--- begin RECORDS TO USE ---

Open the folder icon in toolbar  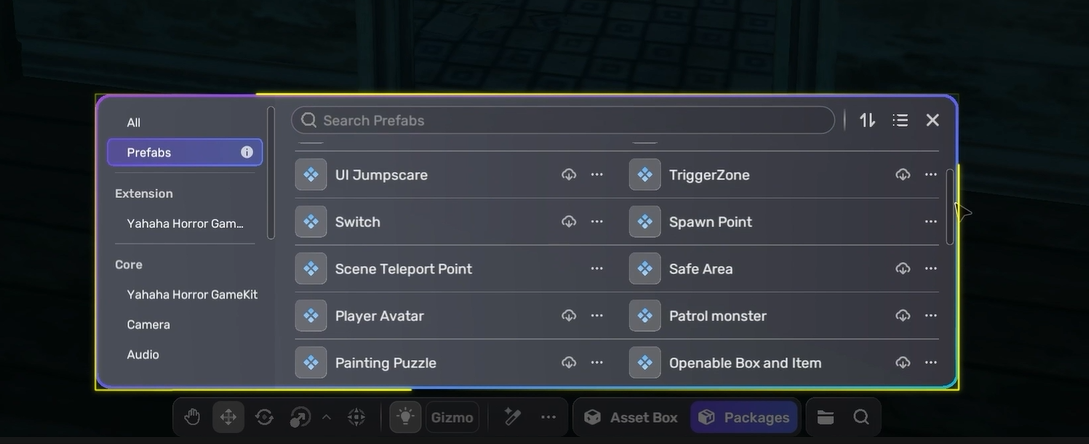pyautogui.click(x=825, y=417)
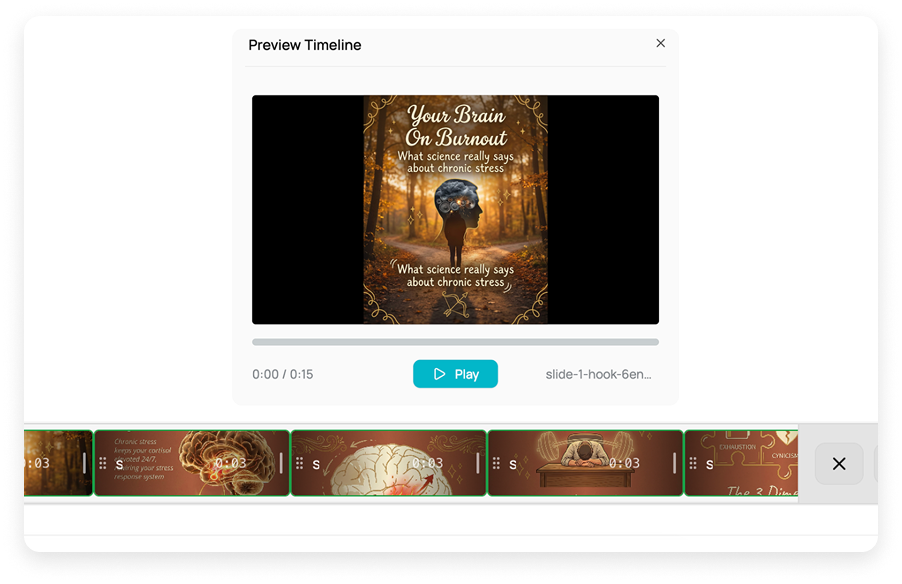Click the play triangle icon inside the Play button

click(x=440, y=373)
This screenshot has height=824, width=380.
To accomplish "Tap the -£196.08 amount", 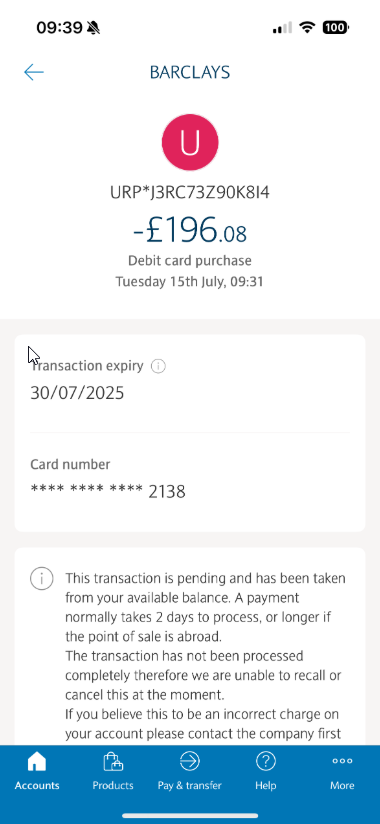I will (x=190, y=231).
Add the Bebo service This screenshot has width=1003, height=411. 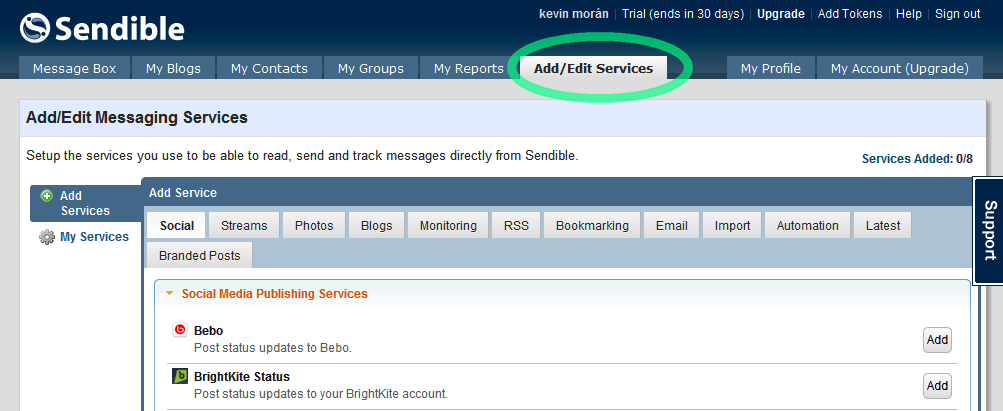click(x=936, y=340)
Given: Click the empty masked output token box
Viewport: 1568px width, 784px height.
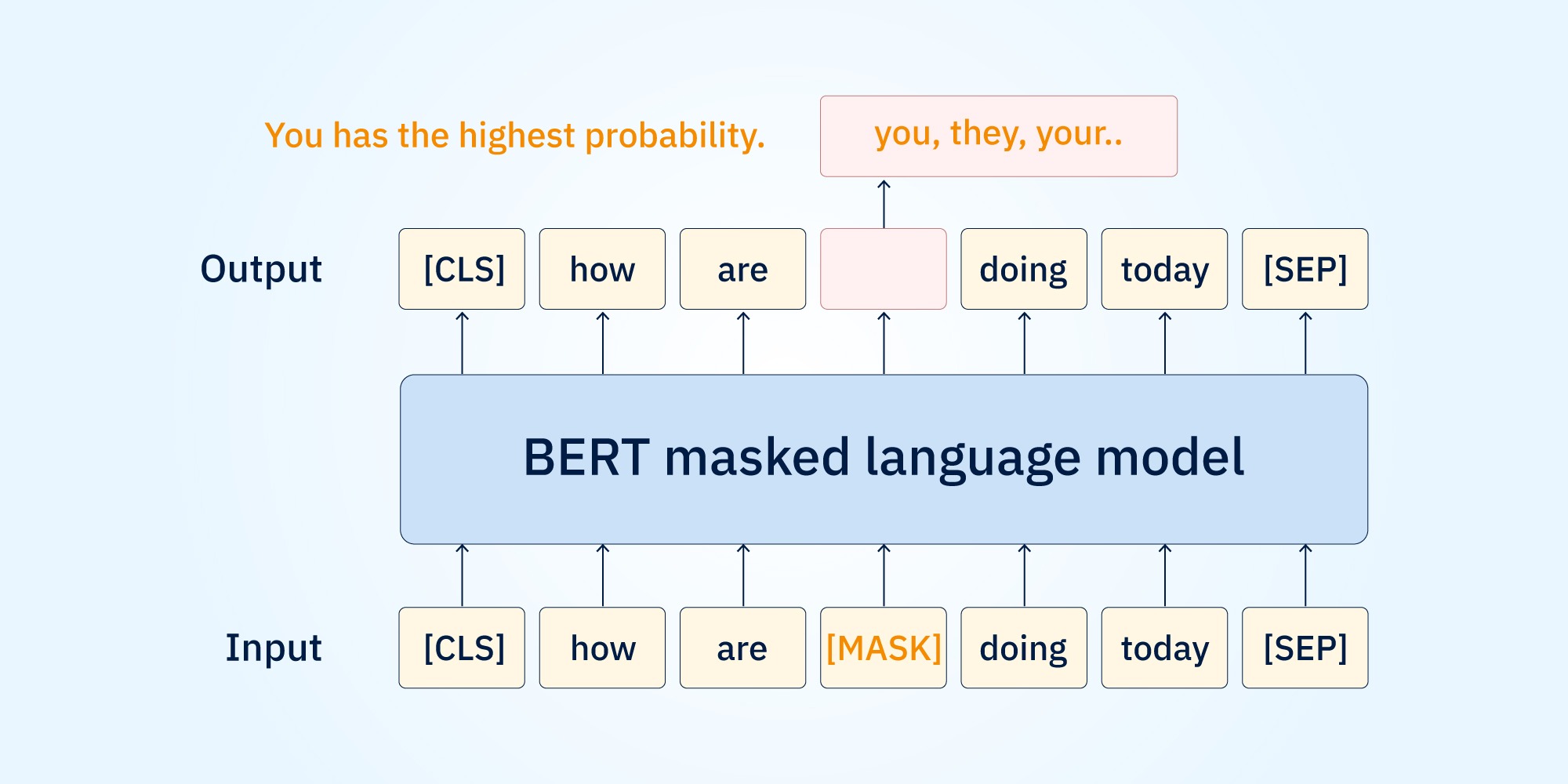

--- end RECORDS TO USE ---

Can you lay out the stretch of data from the line containing "Given: Click the" through the end of the data as a numbered list, skipping blank lines and leaving the pictures out?

1. Given: Click the empty masked output token box
2. Viewport: 1568px width, 784px height.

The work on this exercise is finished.